Of course, the Book of Revelation uses the language and imagery of apocalyptic to talk about the way in which so often human beings succumb to different forms of idolatry. And idols are simply false gods, the things that we worship, that we desire, that we imagine will save us and make us happy: wealth, beauty, success, celebrity, power, money. These are the snares of the devil. We can spend all our time pursuing these false Gods and never be happy. And of course, the real problem with idolatry is this: human beings are still sacrificed to idols. It is sobering to consider the harm people can do to others when they are captivated by an idol, one of those evil spirits who wander through the world for the ruin of souls.
But in the Book of Revelation, the Archangel Michael, the one who challenges us with the question, ‘Who is like God?’, defeats the dragon, that great pretender, and dislodges him from the heavenly places. Because the truth is that no one is like God. God is absolutely and completely transcendent and other. He is not a thing that we can compare with other things in the universe. He is not a projection of our desires, or even our virtues. God is God, and that is a conclusion which is resolutely theological.
But this conclusion also provokes a question. For if no one is like God, can we begin to answer the question, ‘What is God like?’ It is perhaps at this point that we need to turn to the gospel reading. Jesus sees Nathanael under the fig tree. The passage is filled with allusions to the Old Testament. Jesus is identified by Philip earlier in the passage as the one ‘about whom Moses in the law and the prophets wrote’. Nathanael alludes to the psalms when he recognizes Jesus as the Son of God and the King of Israel. And then at the end of the passage, Jesus says, ‘Very truly, I tell you, you will see heaven opened and the angels of God ascending and descending upon the Son of Man.’ The phrase about angels ascending and descending is an allusion to Jacob’s ladder in Genesis 28. Jacob falls asleep and dreams about a ladder on which angels ascend and descend. It is an image which speaks of the presence of God, for when he wakes, Jacob looks around and recognizes that he is in a place where God is present, where heaven and earth meet.

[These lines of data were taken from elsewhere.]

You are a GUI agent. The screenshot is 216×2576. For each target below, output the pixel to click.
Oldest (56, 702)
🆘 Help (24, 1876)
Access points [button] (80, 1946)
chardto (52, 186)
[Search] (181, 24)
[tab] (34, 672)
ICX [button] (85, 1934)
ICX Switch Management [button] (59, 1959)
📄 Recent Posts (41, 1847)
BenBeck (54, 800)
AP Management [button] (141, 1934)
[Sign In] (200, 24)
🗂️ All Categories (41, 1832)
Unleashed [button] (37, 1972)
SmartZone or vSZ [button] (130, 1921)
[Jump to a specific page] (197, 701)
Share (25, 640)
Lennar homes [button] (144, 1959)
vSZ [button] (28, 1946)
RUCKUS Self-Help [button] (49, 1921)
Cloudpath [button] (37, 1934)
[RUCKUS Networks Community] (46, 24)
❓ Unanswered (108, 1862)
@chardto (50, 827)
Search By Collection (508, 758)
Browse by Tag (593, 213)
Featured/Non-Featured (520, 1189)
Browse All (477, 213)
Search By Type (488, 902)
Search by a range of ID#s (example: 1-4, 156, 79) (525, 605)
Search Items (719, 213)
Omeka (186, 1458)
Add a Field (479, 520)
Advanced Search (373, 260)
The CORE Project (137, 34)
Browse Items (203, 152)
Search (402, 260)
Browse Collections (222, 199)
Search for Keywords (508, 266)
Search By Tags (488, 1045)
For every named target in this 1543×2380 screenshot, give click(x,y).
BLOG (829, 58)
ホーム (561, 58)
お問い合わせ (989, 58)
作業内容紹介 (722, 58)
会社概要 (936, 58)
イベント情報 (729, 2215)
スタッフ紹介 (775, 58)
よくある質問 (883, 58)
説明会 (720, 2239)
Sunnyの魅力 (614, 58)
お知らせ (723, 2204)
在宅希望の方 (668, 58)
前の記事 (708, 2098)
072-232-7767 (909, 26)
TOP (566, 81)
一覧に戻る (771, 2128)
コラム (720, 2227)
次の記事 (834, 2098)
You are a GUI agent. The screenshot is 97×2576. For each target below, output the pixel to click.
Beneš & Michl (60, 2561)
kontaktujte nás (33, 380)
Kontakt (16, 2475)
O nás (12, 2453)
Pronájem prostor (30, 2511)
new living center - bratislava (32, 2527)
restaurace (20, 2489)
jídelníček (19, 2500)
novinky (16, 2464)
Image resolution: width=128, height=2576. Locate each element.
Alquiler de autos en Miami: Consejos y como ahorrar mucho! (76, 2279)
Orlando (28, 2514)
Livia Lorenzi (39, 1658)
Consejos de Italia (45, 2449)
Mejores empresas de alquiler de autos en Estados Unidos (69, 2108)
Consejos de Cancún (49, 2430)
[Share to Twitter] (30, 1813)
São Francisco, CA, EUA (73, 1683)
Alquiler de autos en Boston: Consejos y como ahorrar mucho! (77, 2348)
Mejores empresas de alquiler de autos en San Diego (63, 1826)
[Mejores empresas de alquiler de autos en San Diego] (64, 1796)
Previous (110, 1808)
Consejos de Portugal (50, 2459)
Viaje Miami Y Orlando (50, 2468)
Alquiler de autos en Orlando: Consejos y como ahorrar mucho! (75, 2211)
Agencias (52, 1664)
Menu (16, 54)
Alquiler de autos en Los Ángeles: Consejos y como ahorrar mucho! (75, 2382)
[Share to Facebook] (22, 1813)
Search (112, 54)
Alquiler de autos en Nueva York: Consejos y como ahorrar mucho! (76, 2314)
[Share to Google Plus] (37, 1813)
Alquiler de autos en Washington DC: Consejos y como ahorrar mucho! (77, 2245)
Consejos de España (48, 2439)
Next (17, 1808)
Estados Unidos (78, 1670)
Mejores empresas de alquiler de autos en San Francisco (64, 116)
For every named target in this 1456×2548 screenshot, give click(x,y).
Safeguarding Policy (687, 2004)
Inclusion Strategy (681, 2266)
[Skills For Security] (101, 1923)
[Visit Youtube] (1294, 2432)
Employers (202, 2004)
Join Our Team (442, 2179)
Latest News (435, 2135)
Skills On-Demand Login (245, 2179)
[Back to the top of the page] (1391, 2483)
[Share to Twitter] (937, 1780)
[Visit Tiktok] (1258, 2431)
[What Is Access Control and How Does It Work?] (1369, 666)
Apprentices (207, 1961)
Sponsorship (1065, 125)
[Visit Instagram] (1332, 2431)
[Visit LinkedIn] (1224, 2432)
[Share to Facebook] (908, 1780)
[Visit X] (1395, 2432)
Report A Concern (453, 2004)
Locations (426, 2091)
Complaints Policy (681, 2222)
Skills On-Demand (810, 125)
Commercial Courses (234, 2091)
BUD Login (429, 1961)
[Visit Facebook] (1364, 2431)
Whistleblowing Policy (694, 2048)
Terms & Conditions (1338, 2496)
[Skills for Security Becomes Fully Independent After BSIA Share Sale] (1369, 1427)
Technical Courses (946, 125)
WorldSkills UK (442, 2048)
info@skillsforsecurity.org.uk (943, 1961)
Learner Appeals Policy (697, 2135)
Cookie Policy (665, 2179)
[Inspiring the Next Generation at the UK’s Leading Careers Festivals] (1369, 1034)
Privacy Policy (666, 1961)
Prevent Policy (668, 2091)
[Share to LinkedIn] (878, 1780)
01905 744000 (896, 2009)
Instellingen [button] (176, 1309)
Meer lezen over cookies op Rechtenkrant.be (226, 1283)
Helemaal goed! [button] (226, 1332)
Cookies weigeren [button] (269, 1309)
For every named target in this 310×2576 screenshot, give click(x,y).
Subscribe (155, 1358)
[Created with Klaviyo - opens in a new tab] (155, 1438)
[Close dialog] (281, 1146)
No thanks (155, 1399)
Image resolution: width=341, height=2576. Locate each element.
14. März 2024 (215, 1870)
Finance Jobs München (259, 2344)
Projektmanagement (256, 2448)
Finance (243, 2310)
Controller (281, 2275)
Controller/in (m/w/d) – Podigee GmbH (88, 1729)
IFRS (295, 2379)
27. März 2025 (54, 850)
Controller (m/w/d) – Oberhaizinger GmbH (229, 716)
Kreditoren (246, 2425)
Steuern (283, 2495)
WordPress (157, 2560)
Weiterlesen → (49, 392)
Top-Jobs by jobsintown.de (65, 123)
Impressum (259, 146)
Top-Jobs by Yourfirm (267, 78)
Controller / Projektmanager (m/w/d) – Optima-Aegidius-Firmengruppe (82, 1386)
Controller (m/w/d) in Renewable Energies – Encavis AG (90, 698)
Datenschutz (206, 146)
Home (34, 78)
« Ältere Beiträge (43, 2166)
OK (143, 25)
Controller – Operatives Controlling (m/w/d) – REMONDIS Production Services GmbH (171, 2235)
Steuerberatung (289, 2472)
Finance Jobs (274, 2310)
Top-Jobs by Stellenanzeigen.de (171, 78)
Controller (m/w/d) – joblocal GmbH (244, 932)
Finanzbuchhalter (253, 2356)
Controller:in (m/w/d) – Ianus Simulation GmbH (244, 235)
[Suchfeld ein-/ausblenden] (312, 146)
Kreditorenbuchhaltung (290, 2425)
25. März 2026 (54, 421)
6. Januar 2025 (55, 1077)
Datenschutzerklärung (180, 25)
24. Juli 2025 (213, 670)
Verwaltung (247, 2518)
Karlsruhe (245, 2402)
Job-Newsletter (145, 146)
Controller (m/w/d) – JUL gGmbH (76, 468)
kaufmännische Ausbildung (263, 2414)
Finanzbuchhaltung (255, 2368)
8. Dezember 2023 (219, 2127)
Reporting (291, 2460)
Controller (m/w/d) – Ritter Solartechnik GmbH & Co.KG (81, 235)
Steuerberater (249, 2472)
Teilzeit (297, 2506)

So the gospel is telling us that Jesus is the one where heaven and earth meet. In Jesus Christ, we discover what God is like. That is the mystery of the incarnation, that is the beauty of the gospel, that is the faith which we profess in the creed when we describe Jesus as ‘very God of very God, true God of true God, begotten not made, being of one substance with the Father’. In the face of Jesus Christ, we see the glory of God, and we discover that God reveals himself not as one given to manipulation and control, but as one whose power and strength is revealed in perfect love.
And we celebrate that love every time we participate in this eucharist ‘with angels and archangels and the whole company of heaven’, as we give thanks for the one who laid down his life for us, the one whose love is never diminished by suffering, the one whose love can defeat the power of death itself, the one who teaches us that ‘God is love, and those who live in love live in God, and God lives in them’. That, my friends, is what God is like.